Рождались, жили и помирали, как положено всем, в трудах праведных, в спокойной уверенности в своей правоте. Сергей не был приучен к душевным болям, не умел превозмогать их, обращаться к лекарям за советом. Как все в его роду, в трудные минуты глушил себя работой либо уходил к друзьям, на люди, надеясь, что пройдет. И проходило. Но теперь навалилось внезапно, он терял веру в себя, в того нового, который вырвался из омута, мечтал о своей трудовой доле, о справедливости и добре.

Плюнули в глаза, утерся рукавом, тварь жалкая! Шумел, провозглашал, красивые слова говорил.

Ну, погоди ж ты, Жорочка!

Час прошел, другой, Егорий не возвращался. И наутро не пришел.

Аудитории, говорок профессора где-то внизу, формулы на черноте доски и зеленые листья за окном, совсем свежая, просвечивающаяся листва. Сутулящиеся спины на скамьях, словно надавила на них надвигающаяся сессия.

Вернулся домой – барахлишко Егория исчезло, а на столе, как в песне поется, лежит записка:

«Под одной крышей не уживемся. Давай не мешать друг другу. За угол сполна заплачено».

Снова розовый мальчик. Полундра

Это случилось в седьмом часу вечера; завсегдатаи собрались уже в своем углу, когда появился Ковальчик, непривычно щеголеватый, в новом весеннем костюме, с выпущенными белоснежными рукавами нейлоновой рубахи, чуть заметными черными крылышками под тугим воротником. И в лице что-то иное, едва уловимое, словно начинает человек новую жизнь.

Марина обрадовалась приходу Виктора, а Виктор не заметил ее, сразу к друзьям, и вскоре за столиком зашумели, заспорили о современном искусстве, абстракции, фресках, о Пикассо, который неизменно оставался современным.

Марина вертелась за стойкой, надеясь, что Виктор увидит ее, но какие-то дородные девицы заслоняли собой все.

– Пойми, Сережа, – доказывал Ковальчик, – нам теперь недостаточно повторять: творчество, творчество, творчество. Нам сейчас новое требуется: сотворчество. Сотворчество зрителя, читателя, народа. Искусство, оберегаемое массами. Народ как а́рбитер элеганциа́рум. Массы, поднявшиеся до сотворчества. Только так, старик. Иначе – случайные суждения, окрики, произвол. Народ должен воспитывать в себе творческую ответственность перед искусством.

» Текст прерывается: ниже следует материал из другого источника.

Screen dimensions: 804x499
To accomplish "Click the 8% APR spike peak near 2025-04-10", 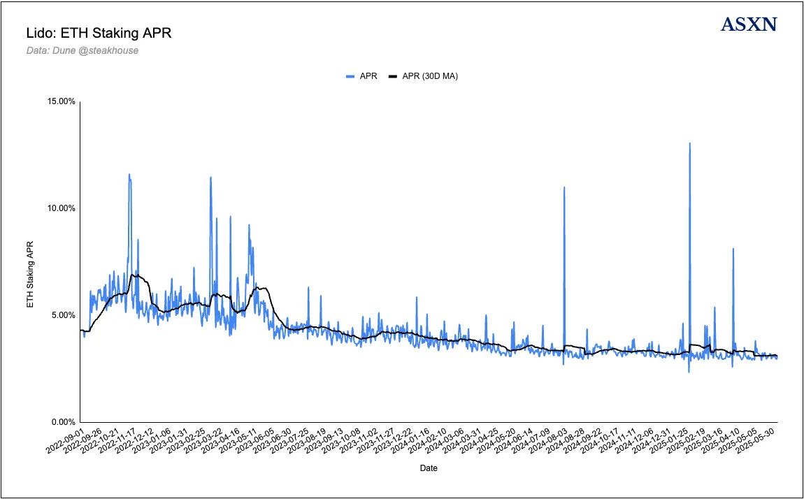I will pos(733,249).
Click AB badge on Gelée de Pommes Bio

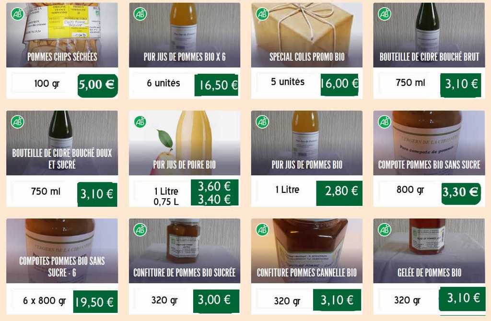coord(384,230)
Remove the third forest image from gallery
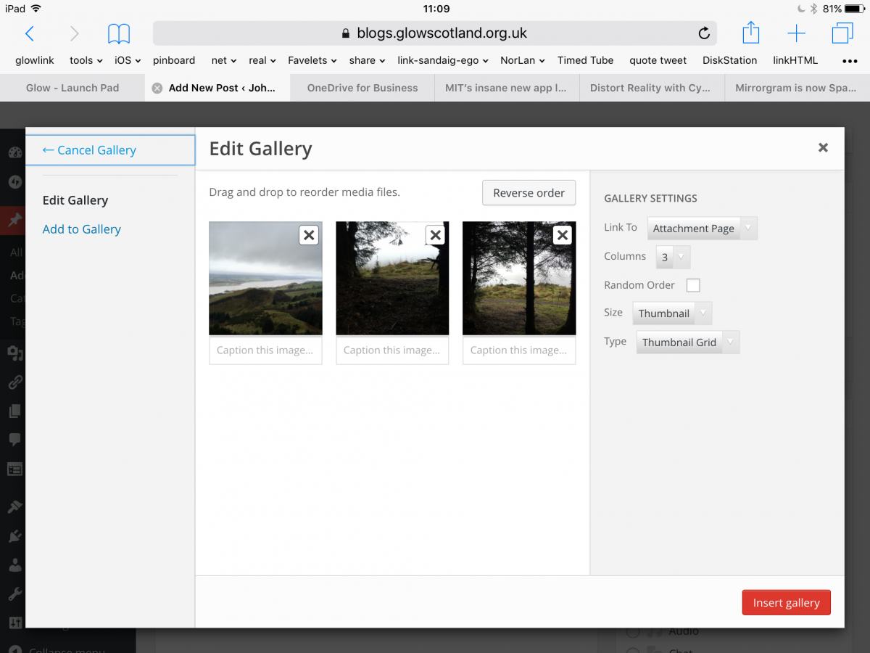 pos(562,235)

Марина перегнулась через стойку буфета, прислушиваясь к тому, что говорил Ковальчик.

– Наконец мне повезло, Сережа, – делился удачей Виктор, – подвернулся заказ, оформление молодежного кафе. Интерьер, плафоны и т. д. Правой рукой солидного мастера.

– Краски твои, подпись мастера?

– Лобово, старик. Подмастерье и мастер – начало извечное.

– Вот тебе и сотворчество.

– Прямолинейно берешь, Сергей.

– Я, разумеется, не поэт и не художник. Но мне так представляется: творчество есть полнейшая цельность души. А не только умение сварганить чего-нибудь этакого. Да какое ж это творчество, когда душонка слаба, когда эта самая душонка налево и направо мигалками подмигивает, за ломаный грош со всяким готова пойти.

– Ну ты, знаешь, – вскипел Ковальчик, – аккуратней подбирай слова!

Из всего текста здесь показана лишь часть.